Federal Commission Recommends Sending Faculty to Accessibility School
The federal AIM Commission this week posted recommendations for improving accessibility in higher education, among them the recommendation for mandatory, system-wide faculty orientation programs concerning accessibility "in all aspects of the education enterprise, including readings, courseware and instructional technology, assessments and instructor-made materials."
The Advisory Commission on Accessible Instructional Materials in Postsecondary Education for Students with Disabilities--known more colloquially as the AIM Commission--was established for the purpose of making recommendations to Congress and the United States Secretary of Education for improving the state of accessible educational resources for students with disabilities, to improve the effective use of those resources, to identify best practices in the use of accessible materials, and to support model demonstration programs. The commission's membership includes academic, corporate, non-profit, and government leaders.
Following a 14-month review of the state of accessibility in higher education, the group issued several findings on the shortcomings of accessibility in education in its final report, along with 18 recommendations for overcoming some of those problems. Those recommendations fell into five broad areas: policy and the law, market, technology, capacity-building, and discretionary investments in demonstration projects.
Education Technology: Metadata, Federation, Wizards, Incentives
Technology played a major role in the report, with nearly all of the recommendations touching on some aspect of technology's growing influence in post-secondary education, either as a barrier to accessibility or as a provider of opportunities for improvement.
Among the technology-centered recommendations, the commission recommended against adopting any single standard for file format and against creating any national repository of resources for those with print disabilities.
The commission did, however, make recommendations for software producers, textbook publishers, and institutions for making accessible materials more readily identifiable. Those included:
- Federated search technology to allow students and campuses to locate learning materials, fueled by a common set of metadata and a willingness on the part of suppliers to make their accessible materials visible to search engines;
- The inclusion of accessibility-related metadata in learning materials; and
- Accessibility support in authoring tools, such as accessibility wizards and validation utilities.
The commission also recommended legislation to address "shortcomings" in the accessibility of instructional materials and incentives for producers of learning materials to deliver resources accessible to students with print disabilities.
Capacity-Building: Faculty Orientations, Faculty Materials
The report also focused to no small degree on recommendations aimed at increasing capacity for accessible learning materials at the campus level, linking some recommendations with federal funding.
"Federally sponsored or competed projects, including grants, cooperative agreements and contracts that involve the design, development and/or creation of materials that could be used for postsecondary instruction need to support accessibility," the report recommended. "The Commission strongly encourages postsecondary institutions to reference and utilize Section 508 procurement and purchasing guidelines in their digital product development descriptions and in their applications for Federal funding."
The authors also recommended the adoption of tools that provide accessibility and training of personnel, including faculty and administrators, to make use of those tools: "Higher education institutions, consistent with the requirements of the ADA and Section 504, should purchase authoring tools for use by faculty, staff and students in working with accessible digital publications.
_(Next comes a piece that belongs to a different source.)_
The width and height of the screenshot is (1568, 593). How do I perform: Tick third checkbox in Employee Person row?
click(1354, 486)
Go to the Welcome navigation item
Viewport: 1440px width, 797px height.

In addition, every postsecondary institution should offer a mandatory system-wide orientation for faculty, staff, teaching assistants and administrators concerning strategies for ensuring accessibility in all aspects of the education enterprise, including readings, courseware and instructional technology, assessments and instructor-made materials. Consideration should be given to establishing institutional benchmarks for proficiency in disability awareness and responsiveness to the need for AIM."
Related to this, the commission also recommended that all instructional materials used in post-secondary education that incorporate audio and video--including materials produced by faculty members--provide closed captions for the deaf and hard of hearing.
Consideration was also given to providing federal funding for open source tools and learning materials in order to make available resources that would could be shared between institutions--resources that might, on an individual basis, be prohibitive to produce, such as tactile graphics and embossed and digital Braille.
The complete text of the final commission document, "Report of the Advisory Commission on Accessible Instructional Materials in Postsecondary Education for Students with Disabilities," is freely available on the ed.gov site in Microsoft Word format.